___ Source passage

AI can be used as either offense or defense, but one approach gets the best results. Martech Futurist | June 9, 2026

A split runs through this week's research, and it's the uncomfortable kind for CMOs. Companies are pointing AI in two opposite directions. One group uses it to defend what they already do: trimming costs, automating the busywork. The other points it at growth: new revenue channels, a customer experience built to win people the old funnel never reached. The studies below don't treat those as equal bets, and they're fairly blunt about which one pays off.

Of everything in this batch, the HBR piece on AI and growth is the one I'd read first. It goes after the standard CMO reflex — point AI at cost-cutting and workflow cleanup — and counters with field-tested evidence that the same technology, aimed at organic growth, can multiply a firm's value by 2x or more. Which flips the question. Instead of "how do we automate the campaigns we already run," it becomes "how do we use AI to reach and convert customers we couldn't before." CMOs still pitching AI internally as a productivity play are leaving the biggest money on the table.

______

» **Set of tasks**
a) Write out the part of the Martech Futurist article from "AI can be used" to "one pays off.".
b) Using the Martech Futurist article, state whether each statement agrees with it, answering yes or no and quoting the words that decide it.
(i) The HBR piece reports that AI aimed at organic growth can multiply a firm's value by 2x or more.
(ii) The studies treat the defensive and growth uses of AI as equal bets.
(iii) The group using AI defensively points it at new revenue channels.
c) Answer these questions from the Martech Futurist article, one line each.
(i) Which piece in the batch does the writer say to read first?
(ii) What two activities does the defensive group use AI for?
(iii) On what date was the article published?

___ Given data

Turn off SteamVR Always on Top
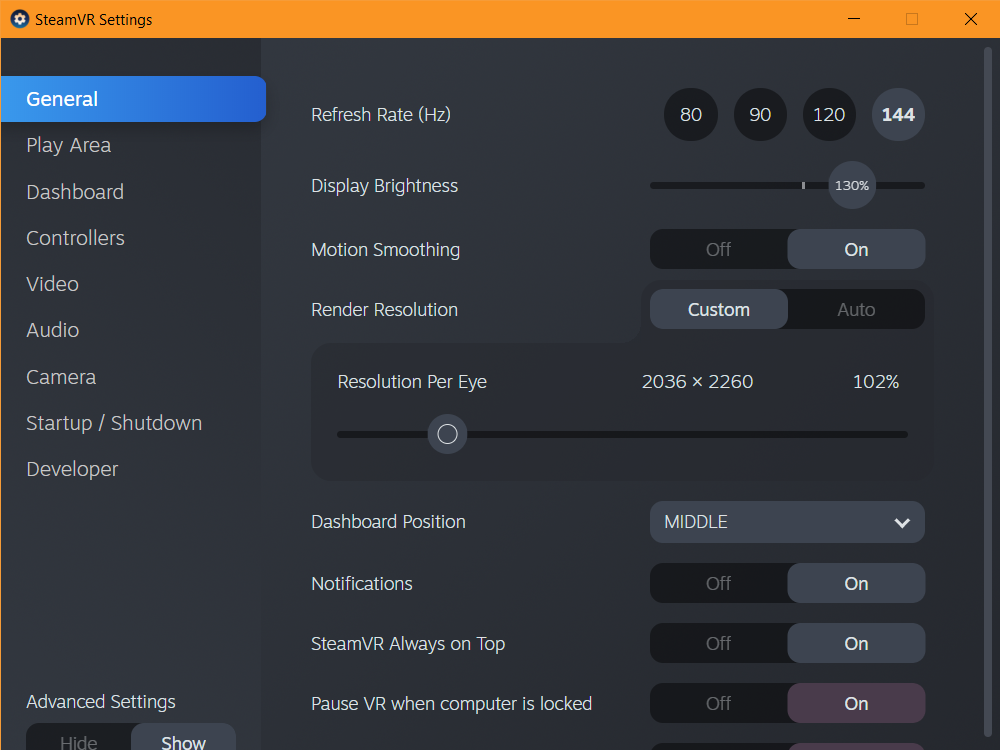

______

» **Answers by task**
a)
AI can be used as either offense or defense, but one approach gets the best results. Martech Futurist | June 9, 2026

A split runs through this week's research, and it's the uncomfortable kind for CMOs. Companies are pointing AI in two opposite directions. One group uses it to defend what they already do: trimming costs, automating the busywork. The other points it at growth: new revenue channels, a customer experience built to win people the old funnel never reached. The studies below don't treat those as equal bets, and they're fairly blunt about which one pays off.

b)
(i) Yes: "can multiply a firm's value by 2x or more"
(ii) No: "The studies below don't treat those as equal bets"
(iii) No: "One group uses it to defend what they already do: trimming costs, automating the busywork."

c)
(i) The HBR piece on AI and growth
(ii) Trimming costs and automating the busywork
(iii) June 9, 2026